Le film, qui sera interprété rétrospectivement comme une analyse contemporaine des bouleversements sociaux de l’Europe d’après-guerre et comme un hommage à la Beat generation du London underground des années 60, avait déjà eu au moment de sa sortie un impact social. En 1967, à cause, ou plutôt grâce à, son potentiel subversif et ses images audacieuses pour l’époque, Blow-Up reçut la palme d’or au festival de Cannes.

:::

**Exercice proposé 1**
Reprenez les entrées depuis leur début jusqu'à la ligne contenant « will [101, 11]. » incluse, en renommant partout « Viewport » en « Display » et sans rien modifier d'autre.

:::

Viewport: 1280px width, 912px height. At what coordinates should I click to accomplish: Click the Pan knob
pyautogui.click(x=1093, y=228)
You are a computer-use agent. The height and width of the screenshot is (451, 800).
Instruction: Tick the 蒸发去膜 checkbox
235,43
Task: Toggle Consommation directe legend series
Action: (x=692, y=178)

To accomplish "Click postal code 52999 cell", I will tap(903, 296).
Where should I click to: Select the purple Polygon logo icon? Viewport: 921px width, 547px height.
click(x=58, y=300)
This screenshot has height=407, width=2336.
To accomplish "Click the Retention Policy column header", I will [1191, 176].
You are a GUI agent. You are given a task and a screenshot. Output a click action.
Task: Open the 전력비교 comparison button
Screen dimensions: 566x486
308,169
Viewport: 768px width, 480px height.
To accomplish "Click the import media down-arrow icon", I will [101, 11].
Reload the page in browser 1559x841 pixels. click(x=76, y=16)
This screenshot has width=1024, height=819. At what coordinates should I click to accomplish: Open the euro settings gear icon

:::

**Exercice proposé 2**
Veuillez recopier à l'identique le passage du texte sur le film Blow-Up, en commençant aux mots « Le film, qui » et en vous arrêtant après « festival de Cannes. ».

**Réponse complète 1**
Display: 1280px width, 912px height. At what coordinates should I click to accomplish: Click the Pan knob
pyautogui.click(x=1093, y=228)
You are a computer-use agent. The height and width of the screenshot is (451, 800).
Instruction: Tick the 蒸发去膜 checkbox
235,43
Task: Toggle Consommation directe legend series
Action: (x=692, y=178)

To accomplish "Click postal code 52999 cell", I will tap(903, 296).
Where should I click to: Select the purple Polygon logo icon? Display: 921px width, 547px height.
click(x=58, y=300)
This screenshot has height=407, width=2336.
To accomplish "Click the Retention Policy column header", I will [1191, 176].
You are a GUI agent. You are given a task and a screenshot. Output a click action.
Task: Open the 전력비교 comparison button
Screen dimensions: 566x486
308,169
Display: 768px width, 480px height.
To accomplish "Click the import media down-arrow icon", I will [101, 11].

**Réponse complète 2**
Le film, qui sera interprété rétrospectivement comme une analyse contemporaine des bouleversements sociaux de l’Europe d’après-guerre et comme un hommage à la Beat generation du London underground des années 60, avait déjà eu au moment de sa sortie un impact social. En 1967, à cause, ou plutôt grâce à, son potentiel subversif et ses images audacieuses pour l’époque, Blow-Up reçut la palme d’or au festival de Cannes.